Champmeslé fit sans hésitation un signe au gardien, qui s'éloigna hors de la portée de la voix.
Alors Bannière lui raconta sa douloureuse histoire, depuis cette soirée où il avait pris sa place et joué Hérode.
Il raconta sa fuite avec Olympe délaissée par le comte de Mailly, leur séjour à Lyon, et son arrestation dans cette ville, à la requête des jésuites dont il avait déserté la maison. Enfin le narrateur poussa le récit des aventures qui suivirent sa désertion jusqu'au jour où il avait été arrêté sous le vestibule de la Comédie-Française; et tout cela avec tant de netteté, de pathétique et de mesure, que l'abbé s'écria, lorsqu'il eut accentué son dernier mot:
- Cet homme-là n'est pas plus fou que moi!
- Oh! n'est-ce pas, monsieur de Champmeslé, s'écria Bannière, n'est-ce pas que je ne suis point fou?

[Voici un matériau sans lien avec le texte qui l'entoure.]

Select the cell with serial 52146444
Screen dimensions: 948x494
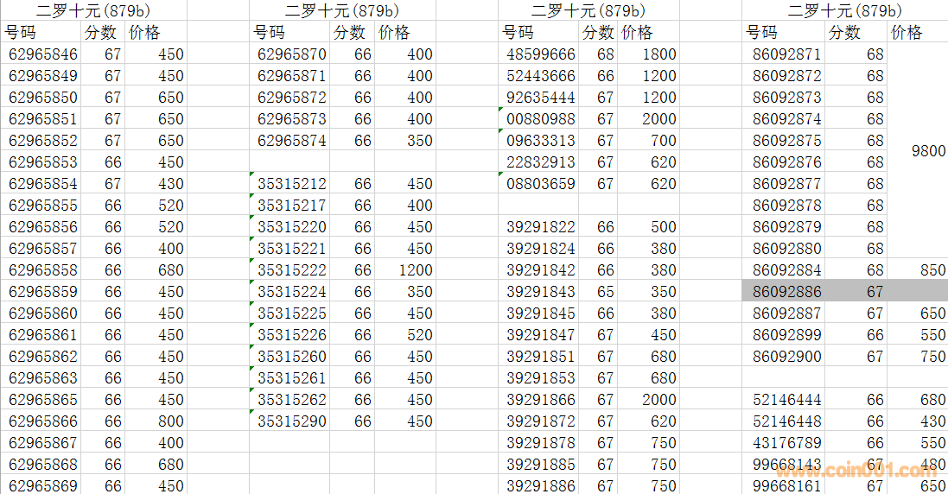pyautogui.click(x=786, y=400)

- J'en jurerais! j'en répondrais!
- Bon! dit Bannière, Dieu m'envoie ce que je lui demande depuis que je suis ici: un homme impartial qui m'écoute et me juge. Or, je ne demandais à Dieu qu'un étranger, et voilà que Dieu m'envoie un ami.

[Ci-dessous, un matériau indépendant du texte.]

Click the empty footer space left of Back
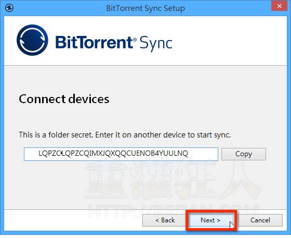This screenshot has width=291, height=238. tap(72, 220)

- Oh! oui, mon cher Bannière, un véritable ami.
- Mais, à votre tour, demanda Bannière, comment êtes-vous ici, et sous cet habit?
- La vocation, mon cher monsieur.
- Oh! mon Dieu! oui, une vocation inverse de la mienne, dit en souriant avec mélancolie le pauvre Bannière.
- Précisément. Comme vous avez pris ma place et mon costume au théâtre, j'ai pris votre place et votre costume au couvent.
- Au couvent que je quittais?
- Au couvent que vous quittiez, et je suis devenu le favori du révérend père proviseur.
- Ah! ici, mon cher monsieur, dit Bannière, c'est tout le contraire de moi.
- Et comme je ne demandais qu'à quitter le théâtre, comme ma renonciation à cet art maudit était un grand triomphe pour la religion, on m'a instruit, on m'a reçu, on m'a poussé, enfin on m'a placé.
- Hélas! triste poste, mon cher abbé !
- Oui, vous avez raison, je le sais, il est regardé comme le plus triste de tous; personne n'en voulait, je l'ai sollicité, moi, et obtenu.
- Si je n'étais moins heureux, je vous dirais: « Vous avez bien tort mon cher abbé.»
- J'avais tant à expier, mon frère! dit avec componction Champmeslé; j'étais damné plus qu'aux trois quarts.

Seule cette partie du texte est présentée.